Instructions to follow
Filter the listing below down to the lines containing the word "page".

#### Data section

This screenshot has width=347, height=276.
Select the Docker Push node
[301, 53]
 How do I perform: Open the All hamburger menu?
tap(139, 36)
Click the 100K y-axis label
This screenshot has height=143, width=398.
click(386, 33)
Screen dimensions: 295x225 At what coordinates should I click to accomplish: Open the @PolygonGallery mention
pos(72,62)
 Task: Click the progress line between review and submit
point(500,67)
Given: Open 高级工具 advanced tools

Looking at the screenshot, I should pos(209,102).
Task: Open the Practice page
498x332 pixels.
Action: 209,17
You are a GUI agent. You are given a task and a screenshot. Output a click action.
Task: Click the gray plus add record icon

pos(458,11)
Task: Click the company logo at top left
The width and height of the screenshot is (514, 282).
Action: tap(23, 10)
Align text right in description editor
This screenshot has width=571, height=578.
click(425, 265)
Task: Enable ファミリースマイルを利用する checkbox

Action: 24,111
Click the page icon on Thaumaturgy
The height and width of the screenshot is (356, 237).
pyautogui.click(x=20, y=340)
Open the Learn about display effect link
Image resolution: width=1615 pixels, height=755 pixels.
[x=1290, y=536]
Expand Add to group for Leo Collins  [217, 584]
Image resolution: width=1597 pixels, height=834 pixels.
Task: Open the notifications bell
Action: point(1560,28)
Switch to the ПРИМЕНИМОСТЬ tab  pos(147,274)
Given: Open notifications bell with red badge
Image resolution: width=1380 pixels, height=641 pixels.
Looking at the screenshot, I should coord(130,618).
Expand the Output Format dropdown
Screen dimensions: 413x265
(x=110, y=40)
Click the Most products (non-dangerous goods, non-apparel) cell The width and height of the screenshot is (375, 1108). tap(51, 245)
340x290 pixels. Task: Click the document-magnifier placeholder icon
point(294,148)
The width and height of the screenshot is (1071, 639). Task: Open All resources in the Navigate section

########

Your solution
Task: Open the Practice page
Click the page icon on Thaumaturgy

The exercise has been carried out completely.